– Это чертог Лалады, моя любознательная ладушка, – услышала девушка.

Прекрасный сон растаял, и действительность обняла её руками суженой, сияя ей нежностью вечернего неба из кошачьих глаз. Исполненная шелестящих отголосков видения, Златоцвета склонилась на плечо княгини. То, с чем она сейчас соприкоснулась, было столь величественным и необъятным, что не помещалось, не укладывалось ни в душе, ни в сердце. Хотелось плакать от этой восторженной переполненности, и Златоцвета уронила слезинку на грудь Лесияры.

– Ну что ты, счастье моё, – согрел ей лоб нежный полушёпот.

Княгиня покачивала девушку в объятиях, баюкала её, как дитя, а у той перед глазами стояли живые деревья и пронизанные золотыми лучами тропинки сада.

– Ну, как там твои ножки себя чувствуют?

Златоцвета пошевелила пальцами, ступнями, чуть разогнула колени. Жизнь поднималась по ногам всё выше и выше, наполняла их понемногу силой, и ей уже не терпелось поскорее попробовать встать с кресла... Златоцвета рванулась, приподнялась, упираясь руками в подлокотники, но через миг рухнула обратно.

– Ничего себе! Ты уже почти встала, ладушка! – воскликнула Лесияра с ласковыми лучиками в уголках глаз.

– Да, почти, – пропыхтела та, переводя дух: от чересчур рьяного усилия плечи отозвались жжением, в голове зазвенело, а сердце застучало, будто стараясь пробить рёбра. – Но ещё не совсем...

– Ничего, моя родная, скоро встанешь, – улыбнулась княгиня. – Но сил у тебя уже явно прибавилось.

– Да, прыткая я стала, – с глуховатым, отдувающимся смешком отозвалась Златоцвета.

В спине свобода движений тоже возросла, исчезла та болезненная скованность, от которой у Златоцветы совсем недавно вырвался вскрик, когда княжеские дружинницы пытались её поднять. Останься эта боль с нею, так рвануться с кресла у неё точно не вышло бы.

Матушка уже накрыла на стол, выставив «гостевой» набор блюд.
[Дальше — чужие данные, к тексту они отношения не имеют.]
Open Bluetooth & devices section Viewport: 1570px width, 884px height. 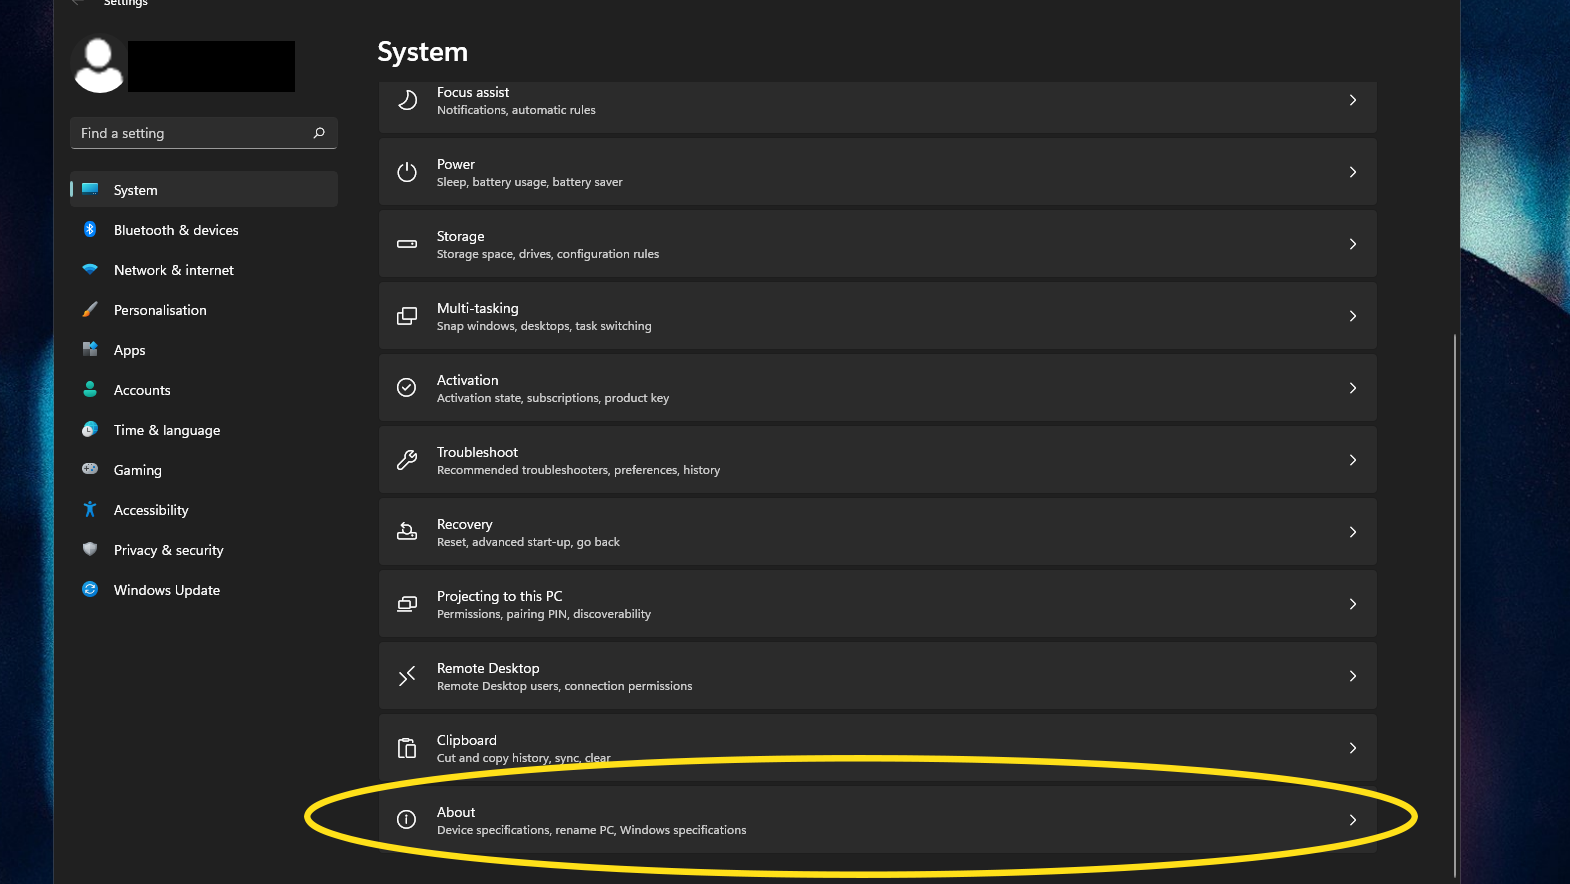pyautogui.click(x=176, y=230)
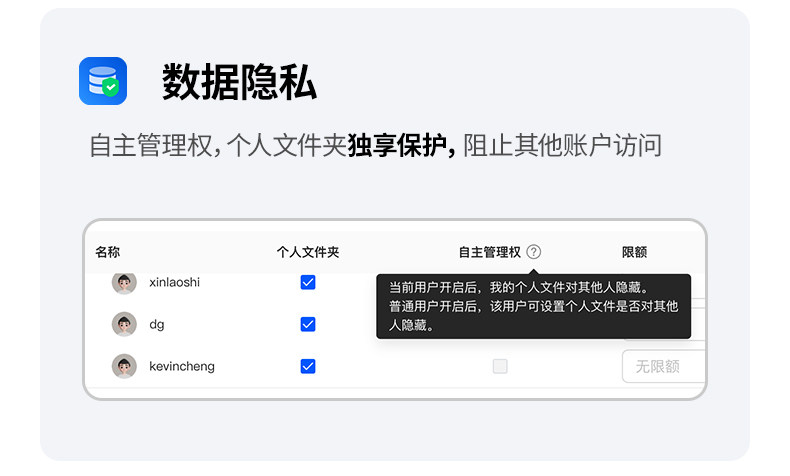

Конечно, по сравнению с вчерашним изобилием он выглядел более чем скромно, и в глазах Кручинки Негославны читалось беспокойство: каким найдёт государыня нынешнее угощение? А ещё – некоторое облегчение: сегодня княгиня пришла без своих прожорливых дружинниц.

– Благодарствую за угощение, матушка Кручинка, – поклонилась Лесияра.

За столом только и было разговоров, что об успехах Златоцветы и об улучшении её состояния. Кратко коснулись они в беседе и кое-каких свадебных вопросов; батюшка заметно напрягся, когда речь зашла о приданом.

– Боюсь, оно не будет слишком богатым, – сдавленно кашлянув, молвил он.

«Скорее уж, никаким не будет», – мысленно дополнила Златоцвета, затаив вздох.

– Пусть это тебя не беспокоит, Драгута Иславич, – мягко ответила княгиня и улыбнулась своей невесте. – Самое главное сокровище – вот оно, рядом сидит. – И со смешком добавила: – И из кресла своего уже чуть ли не выпрыгивает!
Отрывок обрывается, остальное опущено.